It Wasn’t Our Dog…

 

When plaintiffs file a wrongful death lawsuit, they know that the defendant will defend the case just like it was a dog bite case: it wasn’t our dog, it didn’t bite you, if it did bite you, you deserved to get bit, and what are you hollering for, because the dog bite didn’t cause your injury.  Now, substitute any kind of tortious or negligent act for “dog bite” and you have the defense bar’s approach to wrongful death cases.

I handled a nursing home wrongful death case in 2014 that took nine years to get to trial.  Every conceivable way a case can be delayed, this case was.  The negligence in the case was horrible.  The 88-year-old victim, whose daughter was a nurse, and had been the Director of Nursing at that institution, testified that her mother was terribly neglected.  The medical records demonstrated that she went 26 days without a single nursing note during a period of time where she lost nearly 20 pounds of body weight.

At trial our case was simple: neglect caused her death.  The judge told me my closing argument was one of the best he’d heard.

We lost.

In part, we lost because the defense had a slick expert who was an exceptionally gifted liar.  But mostly we lost because of causation.  While we made the case perfectly that the abuse heaped on the woman by the nursing home personnel caused her to stop eating and wish for death, at the end of the day, she didn’t eat.  While we saw the causation as clear, as did our expert physician and nurse, the jury did not.  The defense had a simple case too: she was old, she was going to die anyway.
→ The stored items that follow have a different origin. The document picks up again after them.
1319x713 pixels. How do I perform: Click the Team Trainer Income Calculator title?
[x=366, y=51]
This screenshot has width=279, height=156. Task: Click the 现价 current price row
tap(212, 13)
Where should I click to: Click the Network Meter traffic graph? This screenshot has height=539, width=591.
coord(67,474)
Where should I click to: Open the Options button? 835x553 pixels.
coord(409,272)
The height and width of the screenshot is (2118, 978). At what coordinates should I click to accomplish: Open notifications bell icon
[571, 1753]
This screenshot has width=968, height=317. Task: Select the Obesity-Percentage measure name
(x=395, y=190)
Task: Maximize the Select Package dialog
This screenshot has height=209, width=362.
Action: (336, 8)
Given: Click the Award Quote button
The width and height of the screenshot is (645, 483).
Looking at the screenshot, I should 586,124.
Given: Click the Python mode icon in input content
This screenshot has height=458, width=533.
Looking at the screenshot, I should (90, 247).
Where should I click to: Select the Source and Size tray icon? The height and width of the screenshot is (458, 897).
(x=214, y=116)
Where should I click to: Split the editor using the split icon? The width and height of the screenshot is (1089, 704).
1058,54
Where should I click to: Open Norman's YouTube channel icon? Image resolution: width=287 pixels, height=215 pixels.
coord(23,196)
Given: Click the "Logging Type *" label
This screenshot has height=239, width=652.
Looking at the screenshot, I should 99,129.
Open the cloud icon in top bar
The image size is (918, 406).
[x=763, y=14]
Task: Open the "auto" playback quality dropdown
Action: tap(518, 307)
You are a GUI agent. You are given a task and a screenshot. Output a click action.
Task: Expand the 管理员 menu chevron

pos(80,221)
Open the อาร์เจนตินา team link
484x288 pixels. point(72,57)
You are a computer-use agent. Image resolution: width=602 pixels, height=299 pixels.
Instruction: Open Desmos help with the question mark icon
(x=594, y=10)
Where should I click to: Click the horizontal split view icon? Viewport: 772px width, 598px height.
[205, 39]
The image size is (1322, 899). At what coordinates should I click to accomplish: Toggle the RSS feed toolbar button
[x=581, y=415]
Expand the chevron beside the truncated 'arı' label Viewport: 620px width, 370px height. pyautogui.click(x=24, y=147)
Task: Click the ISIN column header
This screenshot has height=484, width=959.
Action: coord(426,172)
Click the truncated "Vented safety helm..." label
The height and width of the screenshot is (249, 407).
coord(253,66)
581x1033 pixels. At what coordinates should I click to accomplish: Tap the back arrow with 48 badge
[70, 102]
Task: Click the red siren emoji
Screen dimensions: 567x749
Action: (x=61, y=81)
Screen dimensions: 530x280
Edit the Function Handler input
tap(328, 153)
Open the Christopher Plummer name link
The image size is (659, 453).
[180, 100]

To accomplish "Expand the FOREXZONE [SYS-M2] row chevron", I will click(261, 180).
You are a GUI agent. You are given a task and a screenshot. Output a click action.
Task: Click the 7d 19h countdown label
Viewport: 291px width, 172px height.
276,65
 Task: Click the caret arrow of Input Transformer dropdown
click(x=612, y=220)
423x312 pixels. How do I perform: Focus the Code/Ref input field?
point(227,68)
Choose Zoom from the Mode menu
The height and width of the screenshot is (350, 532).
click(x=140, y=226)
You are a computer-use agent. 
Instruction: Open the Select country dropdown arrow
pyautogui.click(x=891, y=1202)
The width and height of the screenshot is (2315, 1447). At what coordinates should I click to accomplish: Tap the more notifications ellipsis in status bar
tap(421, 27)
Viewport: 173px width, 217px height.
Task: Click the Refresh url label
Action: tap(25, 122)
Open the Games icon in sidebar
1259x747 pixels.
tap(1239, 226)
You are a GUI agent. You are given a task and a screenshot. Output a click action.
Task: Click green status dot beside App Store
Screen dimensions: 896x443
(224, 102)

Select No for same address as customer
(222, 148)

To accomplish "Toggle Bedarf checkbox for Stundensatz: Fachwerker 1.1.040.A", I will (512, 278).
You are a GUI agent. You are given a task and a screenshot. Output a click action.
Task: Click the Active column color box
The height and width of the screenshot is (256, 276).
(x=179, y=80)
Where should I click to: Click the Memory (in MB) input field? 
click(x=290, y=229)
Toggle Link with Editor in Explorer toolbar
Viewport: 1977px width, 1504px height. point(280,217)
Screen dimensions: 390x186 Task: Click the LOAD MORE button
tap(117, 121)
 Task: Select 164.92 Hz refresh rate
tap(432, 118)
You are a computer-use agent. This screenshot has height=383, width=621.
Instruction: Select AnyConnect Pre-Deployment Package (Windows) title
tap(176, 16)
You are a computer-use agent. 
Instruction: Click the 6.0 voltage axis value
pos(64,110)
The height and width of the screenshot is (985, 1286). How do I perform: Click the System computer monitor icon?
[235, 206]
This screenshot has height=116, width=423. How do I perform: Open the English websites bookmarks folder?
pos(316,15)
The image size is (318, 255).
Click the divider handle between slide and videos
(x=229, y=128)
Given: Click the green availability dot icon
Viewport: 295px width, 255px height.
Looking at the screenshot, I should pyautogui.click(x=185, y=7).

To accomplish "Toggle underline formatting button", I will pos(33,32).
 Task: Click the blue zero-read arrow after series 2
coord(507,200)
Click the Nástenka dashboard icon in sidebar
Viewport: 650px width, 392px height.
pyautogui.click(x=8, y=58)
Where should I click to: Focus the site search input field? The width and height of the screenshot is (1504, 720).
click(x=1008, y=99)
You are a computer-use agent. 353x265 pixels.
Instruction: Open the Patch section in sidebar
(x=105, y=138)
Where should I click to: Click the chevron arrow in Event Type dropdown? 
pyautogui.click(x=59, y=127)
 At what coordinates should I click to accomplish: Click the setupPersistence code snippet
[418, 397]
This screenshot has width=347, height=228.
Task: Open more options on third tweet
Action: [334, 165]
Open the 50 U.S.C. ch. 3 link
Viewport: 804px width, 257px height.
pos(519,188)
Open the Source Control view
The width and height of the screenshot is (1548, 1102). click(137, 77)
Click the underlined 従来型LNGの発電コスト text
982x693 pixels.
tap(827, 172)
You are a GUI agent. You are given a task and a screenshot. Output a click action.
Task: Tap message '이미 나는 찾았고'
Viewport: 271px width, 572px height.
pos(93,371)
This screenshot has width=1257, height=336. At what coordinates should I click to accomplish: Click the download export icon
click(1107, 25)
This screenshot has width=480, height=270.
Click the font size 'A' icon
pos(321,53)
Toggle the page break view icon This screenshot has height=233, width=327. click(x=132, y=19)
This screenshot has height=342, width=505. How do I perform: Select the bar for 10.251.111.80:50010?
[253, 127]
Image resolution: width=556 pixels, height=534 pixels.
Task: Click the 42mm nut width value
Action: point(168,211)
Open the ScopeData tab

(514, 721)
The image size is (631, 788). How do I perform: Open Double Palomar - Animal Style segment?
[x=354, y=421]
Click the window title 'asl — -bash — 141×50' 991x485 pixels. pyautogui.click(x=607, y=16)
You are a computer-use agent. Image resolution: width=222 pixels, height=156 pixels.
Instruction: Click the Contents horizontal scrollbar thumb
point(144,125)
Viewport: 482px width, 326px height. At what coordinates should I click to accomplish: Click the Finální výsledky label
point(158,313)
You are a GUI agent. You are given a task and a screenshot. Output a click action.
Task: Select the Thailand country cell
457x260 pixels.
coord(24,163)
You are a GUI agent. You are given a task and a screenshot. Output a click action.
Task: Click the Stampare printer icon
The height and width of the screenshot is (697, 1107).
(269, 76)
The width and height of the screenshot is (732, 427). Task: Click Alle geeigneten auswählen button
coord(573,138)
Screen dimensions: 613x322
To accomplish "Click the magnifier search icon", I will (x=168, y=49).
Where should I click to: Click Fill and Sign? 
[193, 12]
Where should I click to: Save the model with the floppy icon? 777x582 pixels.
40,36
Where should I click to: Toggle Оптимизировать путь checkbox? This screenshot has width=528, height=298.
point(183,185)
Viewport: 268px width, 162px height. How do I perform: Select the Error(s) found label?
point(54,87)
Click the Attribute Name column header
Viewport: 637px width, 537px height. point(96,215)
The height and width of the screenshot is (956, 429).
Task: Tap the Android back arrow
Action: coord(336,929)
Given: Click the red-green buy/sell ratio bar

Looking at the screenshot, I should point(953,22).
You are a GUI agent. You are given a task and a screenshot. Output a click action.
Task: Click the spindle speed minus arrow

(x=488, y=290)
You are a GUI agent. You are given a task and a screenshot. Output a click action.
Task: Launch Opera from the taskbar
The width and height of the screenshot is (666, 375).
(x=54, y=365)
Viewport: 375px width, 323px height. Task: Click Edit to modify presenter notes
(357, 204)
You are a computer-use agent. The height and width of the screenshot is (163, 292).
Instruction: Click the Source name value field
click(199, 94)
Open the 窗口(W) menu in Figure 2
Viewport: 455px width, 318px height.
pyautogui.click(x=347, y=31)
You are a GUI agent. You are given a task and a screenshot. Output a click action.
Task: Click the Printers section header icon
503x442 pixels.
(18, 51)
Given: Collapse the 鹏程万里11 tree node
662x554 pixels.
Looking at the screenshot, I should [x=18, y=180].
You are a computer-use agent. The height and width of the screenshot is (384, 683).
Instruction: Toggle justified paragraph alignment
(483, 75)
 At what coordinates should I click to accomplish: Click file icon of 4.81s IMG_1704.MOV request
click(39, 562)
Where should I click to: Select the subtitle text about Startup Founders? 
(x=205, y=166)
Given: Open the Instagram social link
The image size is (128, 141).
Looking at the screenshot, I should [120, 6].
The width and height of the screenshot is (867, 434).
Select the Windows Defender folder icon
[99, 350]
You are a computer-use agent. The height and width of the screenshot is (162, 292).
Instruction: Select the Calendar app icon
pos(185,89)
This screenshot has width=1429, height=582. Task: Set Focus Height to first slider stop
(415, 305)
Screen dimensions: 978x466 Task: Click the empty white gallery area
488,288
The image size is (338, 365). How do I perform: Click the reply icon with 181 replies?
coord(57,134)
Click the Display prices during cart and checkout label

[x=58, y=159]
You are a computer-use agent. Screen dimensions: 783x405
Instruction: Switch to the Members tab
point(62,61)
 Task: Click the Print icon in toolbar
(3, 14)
In a civil case, all you have to do is show that your theory is more likely.  You don’t have to prove it beyond a reasonable doubt (although many trial lawyers would tell you to win a malpractice case you have to have much more than a “more likely” and more like a “no other way it could have happened” standard).  Malpractice cases are rarely defended on the standard of care.  If you’re a nursing home defense lawyer, you can’t really argue that it’s okay to let a patient sit in a nursing home and not get seen for 26 days.  So instead, you argue the ace-in-the-hole of every defense lawyer: causation.

Causation requires both factual causation (that the negligence caused the injury in fact) as well as proximate causation (that the injury that occurred was foreseeable as a natural and probable result of the negligence).  Law school students have struggled with these concepts for the last 100 years, and most lawyers can’t explain these concepts in under an hour. But the bottom line is as the plaintiff you have to prove that the act of the defendant caused the injury the plaintiff is complaining about.

In criminal law, the burden is even steeper.  It is not enough to show that the murderer had access to the house, hated the victim, owned a gun, and had said he would kill the victim.  The prosecutor must show that in addition to that, the evidence puts him at the scene, at the time of the killing, and that some physical evidence ties him to the crime. Gunshot residue on the clothing.  Hair and fiber.  And the best of all: DNA.  Evidence is key. There are no shortcuts in criminal law.

A friend of mine who is a former prosecutor has said that the worst witness he ever put up in a murder trial was a pathologist who worked for the medical examiner.  English was not his native language.  When asked on the stand what caused the death of a victim suffering a gunshot wound to the head, he said “Ah big ah hole, head, belly belly daid.”  As if there could be quantitative measures of the degree of being dead.  I suppose a person shot through the heart would just be “belly daid.”

It has now come out that Saint George, or as he was known at the time, George Floyd, had a fatal level of fentanyl in his system.  The lawyers for the accused police officers are attacking the murder charges in the case by claiming, much like my nursing home patient, that he was drugged and was going to die anyway.  And if the fentanyl didn’t kill him, then surely the fact that he was both an addict and a victim of the coronavirus surely would have.

In addition to that, in a May 26, 2020 memorandum the medical examiner concluded, “The autopsy revealed no physical evidence suggesting that Mr. Floyd died of asphyxiation.”

For those of you without degrees in pharmacology, Fentanyl is a powerful synthetic opioid that is similar to morphine but is 50 to 100 times more potent.  That means that in toxic amounts it causes respiratory depression and arrest, unconsciousness, coma, and death.  On the positive side, you die with a happy buzz.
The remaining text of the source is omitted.